> **DATA**
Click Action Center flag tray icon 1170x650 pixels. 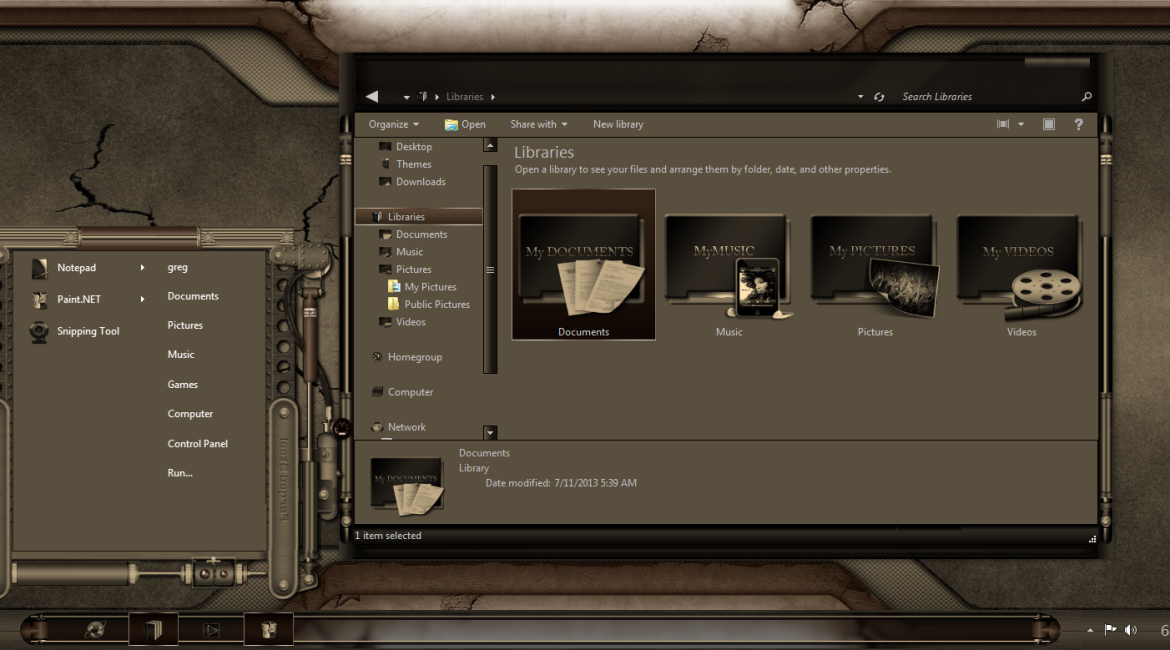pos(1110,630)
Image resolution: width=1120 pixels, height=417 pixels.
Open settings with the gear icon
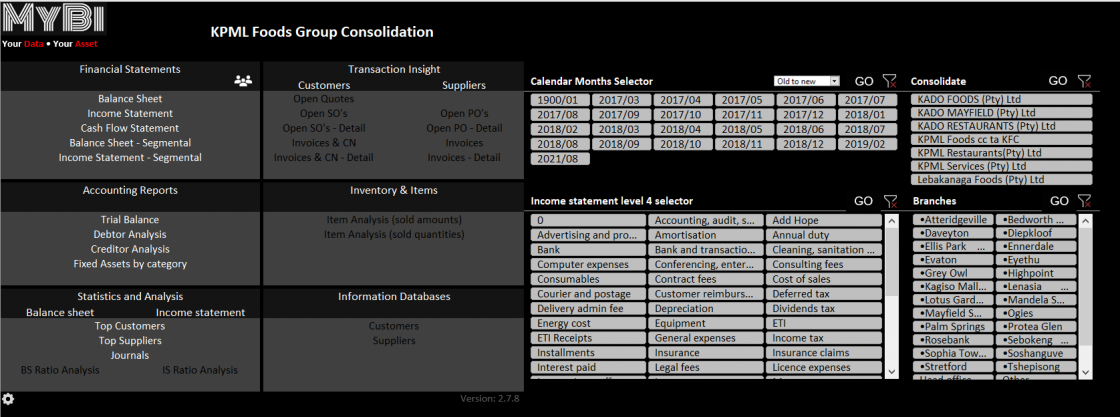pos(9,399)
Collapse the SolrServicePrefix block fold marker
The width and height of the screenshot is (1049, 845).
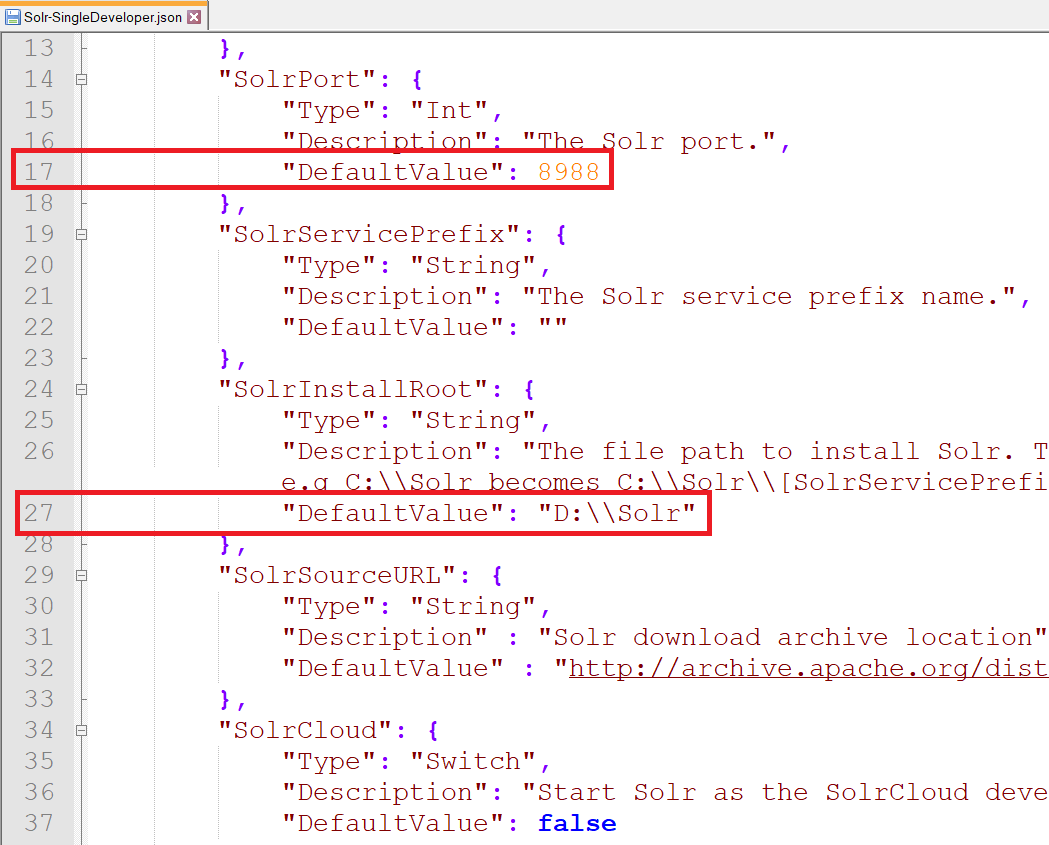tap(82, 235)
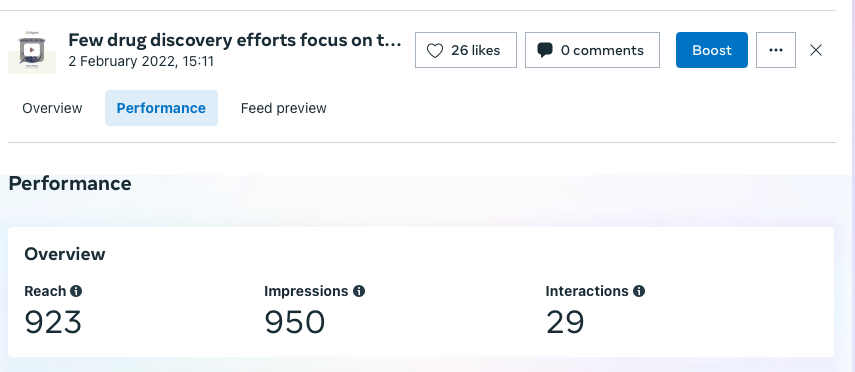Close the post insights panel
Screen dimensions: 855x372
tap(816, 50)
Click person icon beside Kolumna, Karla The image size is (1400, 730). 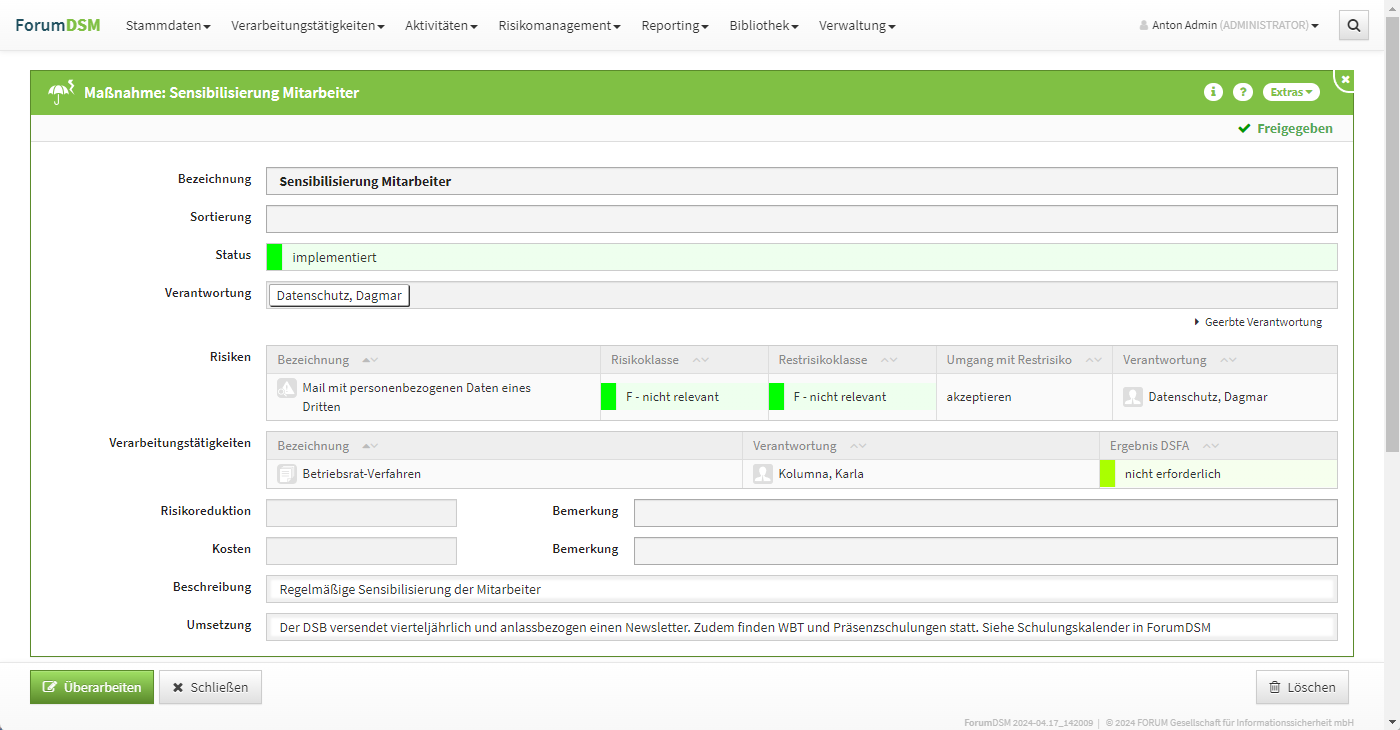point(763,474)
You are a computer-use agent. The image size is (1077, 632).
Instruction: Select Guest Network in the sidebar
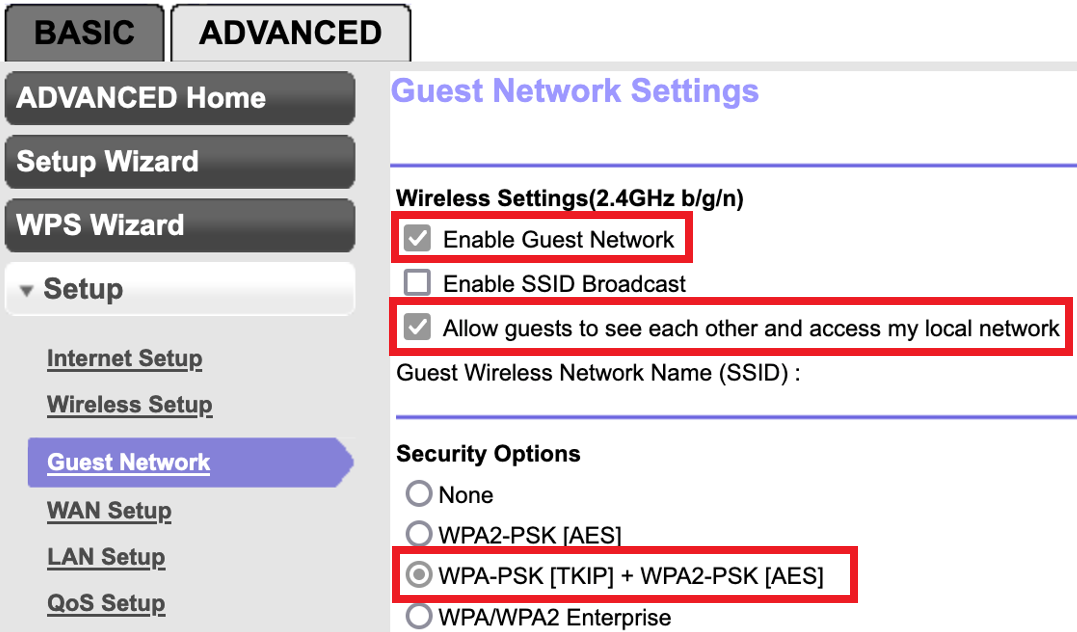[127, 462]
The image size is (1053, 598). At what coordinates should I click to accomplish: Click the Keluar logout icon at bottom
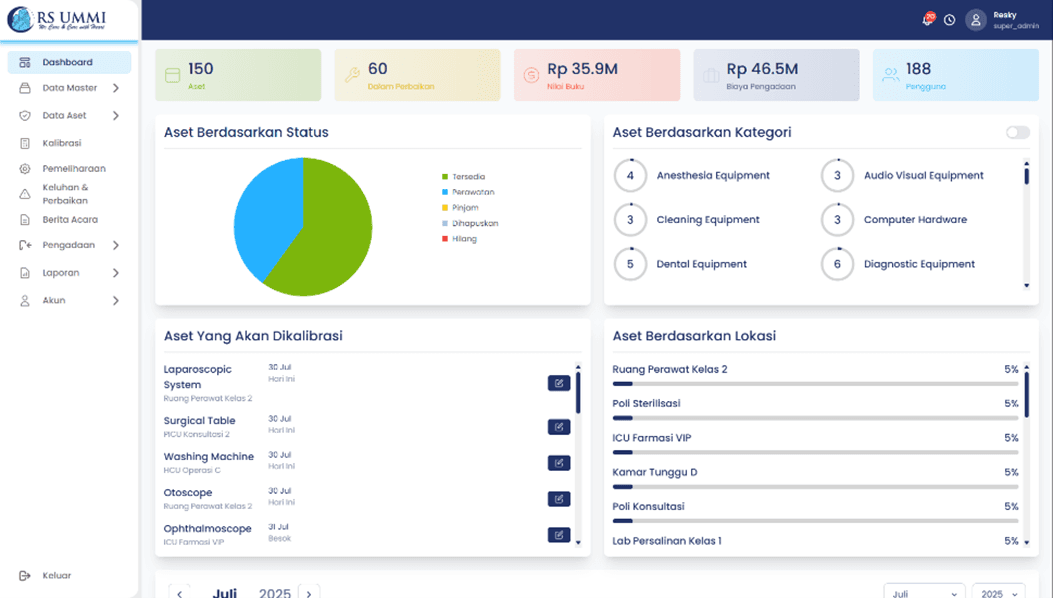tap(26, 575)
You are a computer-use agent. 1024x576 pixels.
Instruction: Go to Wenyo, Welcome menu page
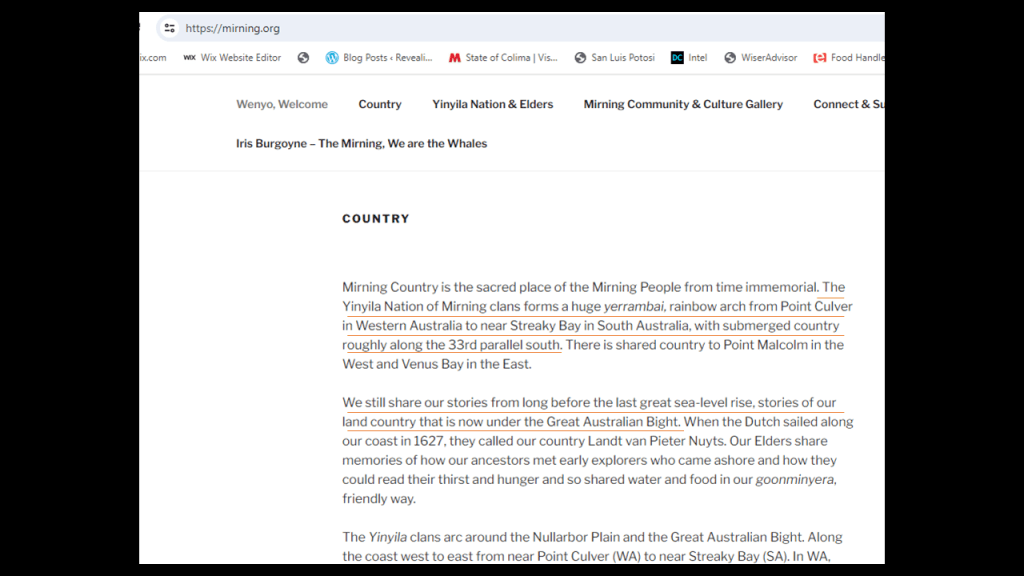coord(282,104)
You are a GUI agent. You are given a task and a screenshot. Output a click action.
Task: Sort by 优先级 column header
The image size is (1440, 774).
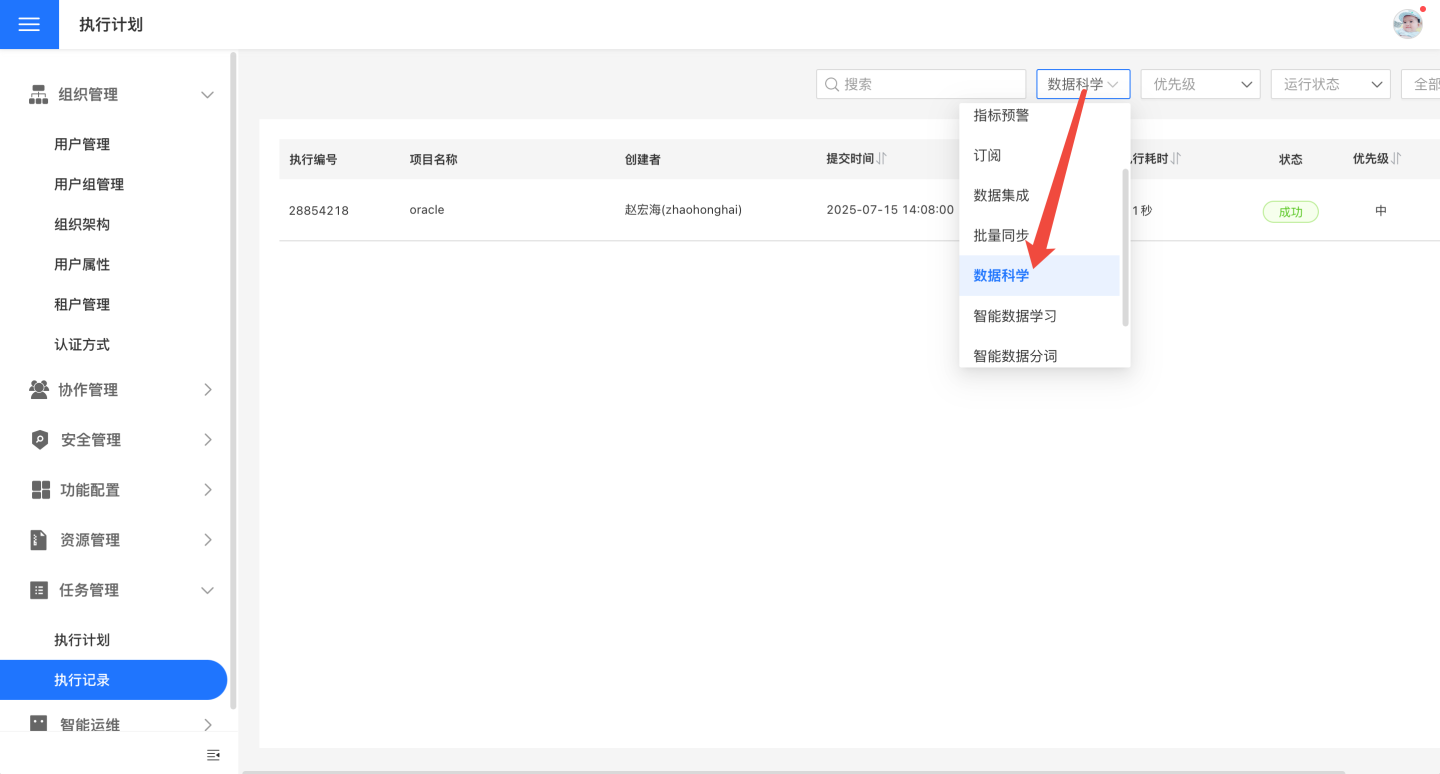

> **DIRECTIONS FOR THIS TASK**
Pictures stay out of this copy. Retype exactly the lines from the one with "Task: Sort by 优先级 column header" through the last line of the data, both ends included, and nothing more.

> **TASK RESPONSE**
Task: Sort by 优先级 column header
The image size is (1440, 774).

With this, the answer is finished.